ГЛАВА III ПРОЦЕСС ОБУЧЕНИЯ У ЖИВОТНЫХ И МЛАДЕНЦЕВ

В настоящей главе я хочу рассмотреть процессы, посредством которых и в соответствии с законами которых изначальный репертуар рефлексов животного превращается в совершенно иной набор привычек в результате происходящих с ним событий. Собака учится следовать за своим хозяином предпочитая его всем остальным; лошадь учится узнавать свое собственное стойло в конюшне; корова учится приходить в коровник во время дойки. Всё это — приобретенные привычки, а не рефлексы; они зависят от обстоятельств жизни конкретных животных, а не только от врожденных характеристик вида.

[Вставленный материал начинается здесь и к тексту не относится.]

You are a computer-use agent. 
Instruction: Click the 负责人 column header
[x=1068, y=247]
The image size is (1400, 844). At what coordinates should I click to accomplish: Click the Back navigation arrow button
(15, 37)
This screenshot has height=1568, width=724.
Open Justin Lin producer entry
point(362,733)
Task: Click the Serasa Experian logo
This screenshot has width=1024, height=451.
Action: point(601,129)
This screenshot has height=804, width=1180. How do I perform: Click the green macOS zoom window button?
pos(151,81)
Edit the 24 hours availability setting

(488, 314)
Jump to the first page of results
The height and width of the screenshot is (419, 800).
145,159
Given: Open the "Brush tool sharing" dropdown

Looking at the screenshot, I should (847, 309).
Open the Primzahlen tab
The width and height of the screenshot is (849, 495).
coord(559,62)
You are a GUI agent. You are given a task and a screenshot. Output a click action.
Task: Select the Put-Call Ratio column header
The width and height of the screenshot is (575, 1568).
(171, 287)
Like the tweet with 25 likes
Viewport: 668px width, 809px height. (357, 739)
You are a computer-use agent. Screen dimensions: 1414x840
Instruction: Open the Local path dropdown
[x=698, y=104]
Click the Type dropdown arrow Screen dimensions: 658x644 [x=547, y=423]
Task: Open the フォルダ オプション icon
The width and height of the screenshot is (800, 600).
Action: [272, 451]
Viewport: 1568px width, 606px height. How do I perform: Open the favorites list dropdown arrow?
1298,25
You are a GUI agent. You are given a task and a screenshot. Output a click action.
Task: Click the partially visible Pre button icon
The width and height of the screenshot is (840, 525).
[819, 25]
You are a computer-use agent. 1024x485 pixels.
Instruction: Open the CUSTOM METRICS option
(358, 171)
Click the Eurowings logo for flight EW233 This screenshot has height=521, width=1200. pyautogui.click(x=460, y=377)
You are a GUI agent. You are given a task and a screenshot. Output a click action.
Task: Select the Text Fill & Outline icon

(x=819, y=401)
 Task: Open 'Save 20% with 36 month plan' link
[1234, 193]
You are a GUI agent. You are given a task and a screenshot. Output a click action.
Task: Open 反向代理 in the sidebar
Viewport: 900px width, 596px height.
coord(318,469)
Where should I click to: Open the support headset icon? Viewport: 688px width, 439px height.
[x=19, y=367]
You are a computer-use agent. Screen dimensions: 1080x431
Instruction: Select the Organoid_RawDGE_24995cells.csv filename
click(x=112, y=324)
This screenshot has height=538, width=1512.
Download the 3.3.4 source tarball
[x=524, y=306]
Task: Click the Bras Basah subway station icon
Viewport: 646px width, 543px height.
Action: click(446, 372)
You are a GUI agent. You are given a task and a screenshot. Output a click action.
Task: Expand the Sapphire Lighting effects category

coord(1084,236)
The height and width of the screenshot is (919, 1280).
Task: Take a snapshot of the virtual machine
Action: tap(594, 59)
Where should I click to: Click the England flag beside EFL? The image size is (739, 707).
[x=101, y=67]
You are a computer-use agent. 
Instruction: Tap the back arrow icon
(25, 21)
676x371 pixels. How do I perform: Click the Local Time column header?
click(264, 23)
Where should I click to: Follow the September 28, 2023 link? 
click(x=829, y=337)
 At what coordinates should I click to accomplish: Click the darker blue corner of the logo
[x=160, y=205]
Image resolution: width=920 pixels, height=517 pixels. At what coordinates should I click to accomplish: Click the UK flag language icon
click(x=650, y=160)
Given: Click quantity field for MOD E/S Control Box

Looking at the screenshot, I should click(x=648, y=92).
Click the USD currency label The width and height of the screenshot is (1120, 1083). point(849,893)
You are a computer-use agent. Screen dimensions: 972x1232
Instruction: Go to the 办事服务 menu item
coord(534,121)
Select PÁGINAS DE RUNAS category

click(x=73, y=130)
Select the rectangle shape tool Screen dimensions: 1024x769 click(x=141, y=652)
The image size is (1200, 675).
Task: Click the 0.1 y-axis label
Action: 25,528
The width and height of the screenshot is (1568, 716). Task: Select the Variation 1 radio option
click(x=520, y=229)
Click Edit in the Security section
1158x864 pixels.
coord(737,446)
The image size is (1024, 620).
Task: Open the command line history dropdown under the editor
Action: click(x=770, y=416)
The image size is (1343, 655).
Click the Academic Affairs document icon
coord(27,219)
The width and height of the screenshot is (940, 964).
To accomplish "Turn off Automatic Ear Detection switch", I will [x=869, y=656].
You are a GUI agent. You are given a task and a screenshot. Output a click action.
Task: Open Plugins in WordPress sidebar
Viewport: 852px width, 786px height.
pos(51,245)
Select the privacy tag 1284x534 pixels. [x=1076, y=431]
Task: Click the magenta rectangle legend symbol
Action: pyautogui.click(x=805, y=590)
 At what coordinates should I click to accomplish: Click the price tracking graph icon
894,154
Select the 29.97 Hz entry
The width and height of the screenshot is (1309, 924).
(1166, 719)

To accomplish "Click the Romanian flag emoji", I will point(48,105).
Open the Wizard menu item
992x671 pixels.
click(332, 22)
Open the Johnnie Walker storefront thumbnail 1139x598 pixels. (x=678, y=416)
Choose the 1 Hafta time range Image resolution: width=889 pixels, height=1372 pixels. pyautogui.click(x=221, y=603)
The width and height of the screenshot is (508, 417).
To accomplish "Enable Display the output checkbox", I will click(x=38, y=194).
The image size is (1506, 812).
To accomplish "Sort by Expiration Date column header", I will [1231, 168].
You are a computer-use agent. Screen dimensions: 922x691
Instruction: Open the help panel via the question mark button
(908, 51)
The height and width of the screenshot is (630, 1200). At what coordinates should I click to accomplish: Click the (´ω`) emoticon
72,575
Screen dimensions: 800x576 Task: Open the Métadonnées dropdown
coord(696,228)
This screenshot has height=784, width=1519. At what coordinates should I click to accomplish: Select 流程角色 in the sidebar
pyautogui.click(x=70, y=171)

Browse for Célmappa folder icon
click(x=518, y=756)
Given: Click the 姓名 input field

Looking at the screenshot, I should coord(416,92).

Когда я говорю, что животное «учится» чему-то, я буду включать сюда все случаи приобретенных привычек, независимо от того, полезны они для животного или нет. Я знал лошадей в Италии, которые «научились» пить вино, что, как мне кажется, не могло быть полезной привычкой. Собака может «научиться» бросаться на человека, который плохо с ней обращался, и делать это с такой регулярностью и свирепостью, что это приводит к ее гибели. Я не использую слово «учиться» в каком-либо смысле, предполагающем одобрение, а лишь для обозначения модификации поведения в результате опыта.

То, как учатся животные, многократно изучалось в последние годы с огромным количеством терпеливых наблюдений и экспериментов. Были получены определенные результаты в отношении видов исследовавшихся проблем, но по общим принципам по-прежнему ведется много споров. Можно сказать в общем, что все животные, за которыми велось тщательное наблюдение, вели себя так, чтобы подтвердить ту философию, в которую верил наблюдатель до начала своих наблюдений. Более того, все они демонстрировали национальные характеристики наблюдателя. Животные, изучаемые американцами, суетливо мечутся, демонстрируя невероятную энергию и прыть, и наконец достигают желаемого результата случайно. Животные, за которыми наблюдали немцы, сидят тихо и думают, а в конце концов выводят решение из глубин собственного сознания. Для простого человека, такого как автор этих строк, подобная ситуация обескураживает. Я замечаю, однако, что тип проблемы, которую человек естественным образом ставит перед животным, зависит от его собственной философии, и это, вероятно, объясняет различия в результатах. Животное реагирует на один тип проблемы одним способом, а на другой — другим; поэтому результаты, полученные разными исследователями, хотя и различны, но не несовместимы. Тем не менее необходимо помнить, что ни одному отдельному исследователю нельзя доверять в составлении обзора всей области.

Вопросы, которыми мы займемся в этой главе, относятся к бихевиористской психологии и отчасти к чистой физиологии. Тем не менее они кажутся мне жизненно важными для правильного понимания философии, поскольку они необходимы для объективного изучения знания и умозаключения. Под «объективным» исследованием я понимаю такое, в котором наблюдатель и наблюдаемый не обязательно должны быть одним и тем же лицом; когда они должны быть тождественны, я называю исследование «субъективным». В настоящее время нас интересует то, что необходимо для понимания «знания» как объективного явления. К вопросу о субъективном изучении знания мы вернемся на более позднем этапе.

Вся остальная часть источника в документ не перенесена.